Après leurs éliminations respectives face à l'Angleterre et l'Argentine en quart de finale, la Norvège et la Suisse ne décolèrent pas après l'arbitrage. Les Norvégiens estiment que le premier but de Jude Bellingham aurait dû être annulé quand les Suisses s'estiment lésé par l'expulsion de Breel Embolo qu'ils jugent abusive.
En Norvège, l'élimination des hommes de Stale Solbakken par l'Angleterre (1-2 a.p.) a du mal à passer. La prestation de l'arbitre français Clément Turpin est sous le feu des critiques après ce qui est déjà qualifié d'affaire du « câble-gate ». Les Norvégiens crient à l'injustice notamment parce qu'ils estiment que le but de l'égalisation inscrit par Jude Bellingham (45e+2) n'aurait pas dû être accordé car le ballon aurait touché un câble de la caméra aérienne au départ de l'action, ce qui aurait dû conduire l'arbitre français à faire reprendre le match par un entre-deux.
L'affaire du « câble-gate »
Sur les réseaux sociaux, la Fifa a nié images à l'appui que le ballon ait touché le câble.

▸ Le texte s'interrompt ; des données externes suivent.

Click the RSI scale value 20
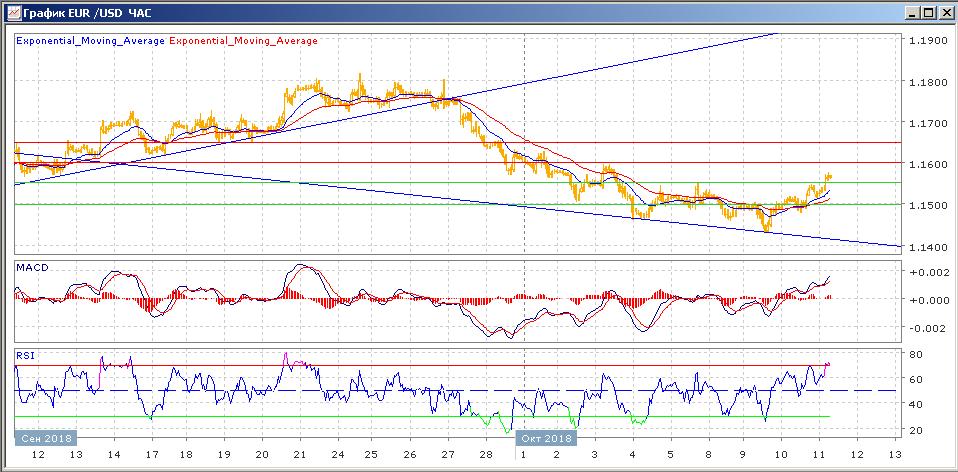The height and width of the screenshot is (472, 958). point(916,430)
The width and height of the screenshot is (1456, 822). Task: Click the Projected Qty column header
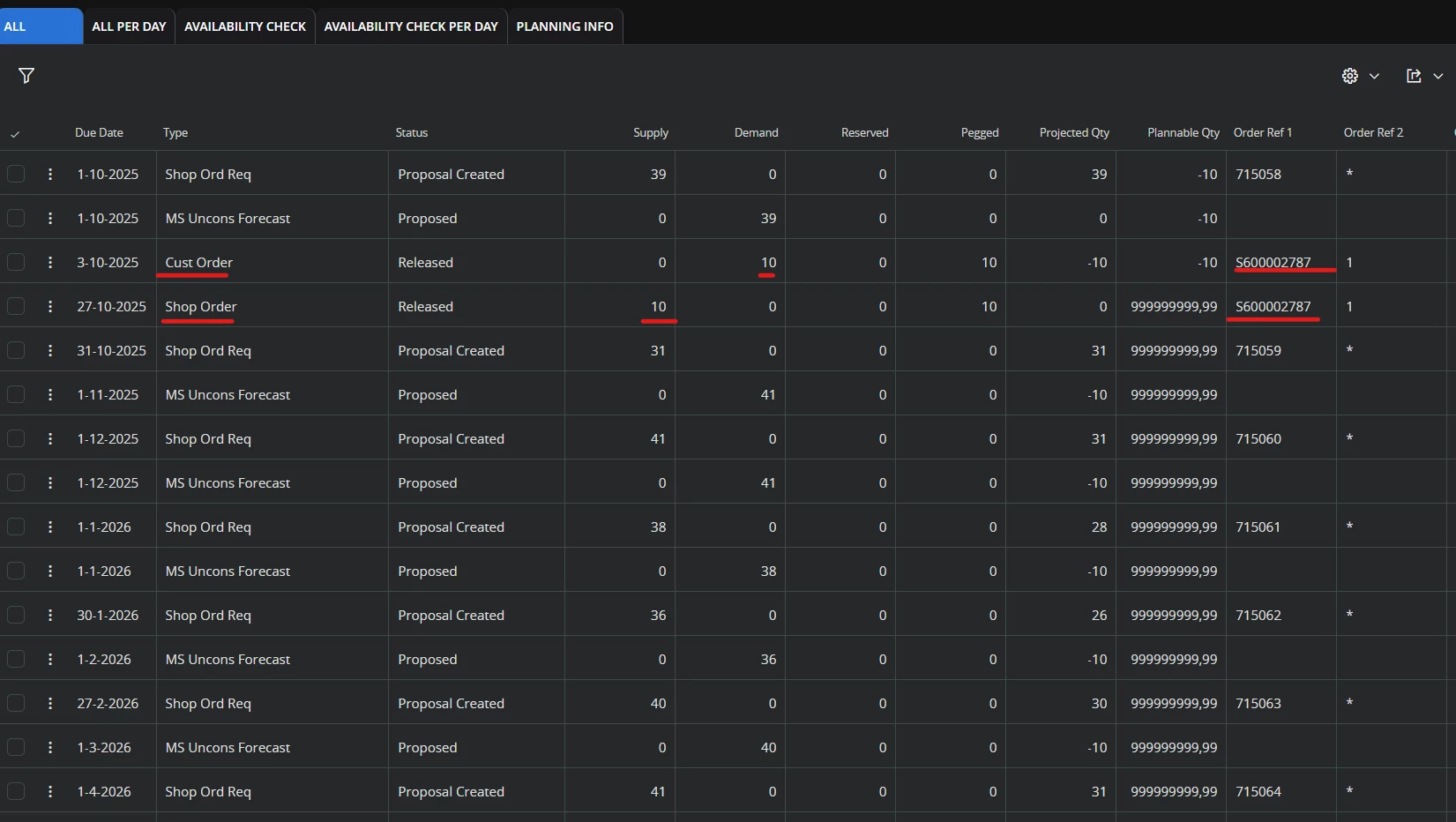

Selon l'instance, la puce à l'intérieur du ballon n'a détecté aucune preuve d'une changement de trajectoire sur le dégagement du gardien norvégien, mais une animation 3D reproduisant l'action du but proposée par la BBC et qui s'appuie sur les données officielles de la Fifa semble pourtant bien montrer que la trajectoire du ballon a bien été modifiée dans les airs, juste à l'endroit où semble se situer le câble de la caméra.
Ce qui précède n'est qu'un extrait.